Up to this point, namely, as long as we are discussing direct responses to present stimuli, everything seems clear and definite enough. But uncertainties appear at once when we consider the behavior in which the objects to which we adjust ourselves are not immediately present. How, we might ask, can we interpret the meanings and intentions concerning persons, things or other stimuli which are not at the moment within range of our actions? Here we have the problem of the detached meaning-reactions which are usually referred to as thought and imagery. To the objective psychologist it


(235) seems an extreme error to overlook the unquestioned continuity between what may be called the perceptual and nonperceptual meaning-reactions. Imagery, or non-perceptual, meaning-reactions are no less definite responses of the person than are the meaning-reactions contained in segments of behavior in which the original object is present.

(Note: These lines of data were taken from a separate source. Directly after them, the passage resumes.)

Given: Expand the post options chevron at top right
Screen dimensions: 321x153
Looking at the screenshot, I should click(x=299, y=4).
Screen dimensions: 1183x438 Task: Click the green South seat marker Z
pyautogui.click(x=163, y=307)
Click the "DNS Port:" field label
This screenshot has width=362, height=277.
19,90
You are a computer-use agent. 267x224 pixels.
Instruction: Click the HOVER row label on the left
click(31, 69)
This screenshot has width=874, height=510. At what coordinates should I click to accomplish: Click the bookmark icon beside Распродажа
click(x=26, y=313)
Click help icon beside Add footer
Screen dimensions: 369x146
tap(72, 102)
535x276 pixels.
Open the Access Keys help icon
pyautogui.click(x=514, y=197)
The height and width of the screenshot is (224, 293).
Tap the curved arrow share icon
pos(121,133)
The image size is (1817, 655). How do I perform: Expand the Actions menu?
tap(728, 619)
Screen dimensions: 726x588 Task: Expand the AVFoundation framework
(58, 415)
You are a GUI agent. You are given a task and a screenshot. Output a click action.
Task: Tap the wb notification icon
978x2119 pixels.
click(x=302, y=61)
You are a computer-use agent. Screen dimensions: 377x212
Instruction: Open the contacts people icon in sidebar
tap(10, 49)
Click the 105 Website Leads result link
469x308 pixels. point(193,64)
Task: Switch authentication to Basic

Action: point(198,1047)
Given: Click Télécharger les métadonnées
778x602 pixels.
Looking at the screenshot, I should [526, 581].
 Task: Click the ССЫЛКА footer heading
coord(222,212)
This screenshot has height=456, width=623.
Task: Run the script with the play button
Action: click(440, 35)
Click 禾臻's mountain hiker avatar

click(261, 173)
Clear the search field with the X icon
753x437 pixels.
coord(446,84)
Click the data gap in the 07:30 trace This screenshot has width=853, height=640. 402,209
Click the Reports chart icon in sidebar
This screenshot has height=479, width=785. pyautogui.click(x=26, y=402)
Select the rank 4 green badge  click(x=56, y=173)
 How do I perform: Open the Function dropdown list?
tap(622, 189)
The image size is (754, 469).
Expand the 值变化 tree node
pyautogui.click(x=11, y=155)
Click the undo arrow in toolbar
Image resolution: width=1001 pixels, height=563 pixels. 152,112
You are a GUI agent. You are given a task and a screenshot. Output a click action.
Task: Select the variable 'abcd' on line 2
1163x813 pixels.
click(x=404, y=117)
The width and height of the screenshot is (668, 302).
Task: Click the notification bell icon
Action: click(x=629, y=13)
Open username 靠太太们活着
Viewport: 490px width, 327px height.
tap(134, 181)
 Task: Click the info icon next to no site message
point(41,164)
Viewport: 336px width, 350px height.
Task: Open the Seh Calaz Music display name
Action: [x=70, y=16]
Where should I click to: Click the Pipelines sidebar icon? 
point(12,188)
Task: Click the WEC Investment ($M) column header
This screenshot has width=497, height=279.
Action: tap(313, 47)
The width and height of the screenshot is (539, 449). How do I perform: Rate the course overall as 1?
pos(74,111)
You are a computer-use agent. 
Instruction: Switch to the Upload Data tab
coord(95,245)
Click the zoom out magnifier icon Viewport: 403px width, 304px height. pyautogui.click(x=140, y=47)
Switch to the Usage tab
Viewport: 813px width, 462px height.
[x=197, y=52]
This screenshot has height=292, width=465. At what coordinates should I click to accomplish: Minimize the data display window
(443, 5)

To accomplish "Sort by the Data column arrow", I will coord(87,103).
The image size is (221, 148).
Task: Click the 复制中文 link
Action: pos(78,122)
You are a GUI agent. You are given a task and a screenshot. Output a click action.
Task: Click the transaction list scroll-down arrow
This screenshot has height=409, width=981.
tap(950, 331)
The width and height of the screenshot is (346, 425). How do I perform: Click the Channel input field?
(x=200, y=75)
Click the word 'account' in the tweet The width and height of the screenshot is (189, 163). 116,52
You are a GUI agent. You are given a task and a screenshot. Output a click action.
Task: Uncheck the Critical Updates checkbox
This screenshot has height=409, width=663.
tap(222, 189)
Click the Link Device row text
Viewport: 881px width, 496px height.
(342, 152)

As a matter of fact, every genuine perceptual response already involves a partially detached or implicit reaction, in the sense that the specific perceptual phase of the segment of behavior is a revival of a differential response to qualities and conditions of objects not at the moment in actual contact with the organism.[7] The main point here is that a differential reaction system or pattern of response which was acquired in the original contact with the object in question is upon a second or later contact with the same object put into operation in the same way or in a slightly modified form.[8] When the object which originally caused the reaction to be built up is absent, the differential reaction system can still be put into action by a substitution object. In this case, of course, the reaction system will be an implicit or an incipient operation. The response will occur only in part or in some lesser degree. There is no reason to suppose, however, that such an implicit response to an object not present, does not involve the same neural, receptor, and effector apparatus.

Furthermore, since all implicitly operating reaction systems, no matter how closely they resemble the original act, are substitutive reactions we are not surprised that it is possible for them to become symbolic. That an implicit reaction system determining a succeeding response can be very unlike the overt act which would ordinarily stimulate the succeeding response, or entirely different from the overt response which a given object elicits, is traceable directly to the fact that every implicit reaction is already in some sense a representative activity. Whenever we respond to an object not present, be it in a dream, revery, thinking, or planning of whatever sort, then we are symbolizing or representing the object or situation constituting the original stimulus to our behavior. Now although there is no limit to the degree with which the implicit response varies from the original reaction to the same object, still there are definite determining conditions which make for the specific symbolization of objects by particular


( 235) reaction systems. These determining conditions are for the most part contained in the original environmental setting of the object which is being reacted to. Just why my implicit reactions to the city of Washington should invariably involve a symbol of fatigue is no doubt explained by the fact that my first contact with that city included an ennervating round of continuous sightseeing. As every one knows the implicit reaction systems of thinking processes appear in most cases as entirely unlike anything that we should expect to be connected with the original stimulating situation. No further illustration of the peculiarities of symbolized implicit behavior is necessary than a reference to the facts of individual imagery differences.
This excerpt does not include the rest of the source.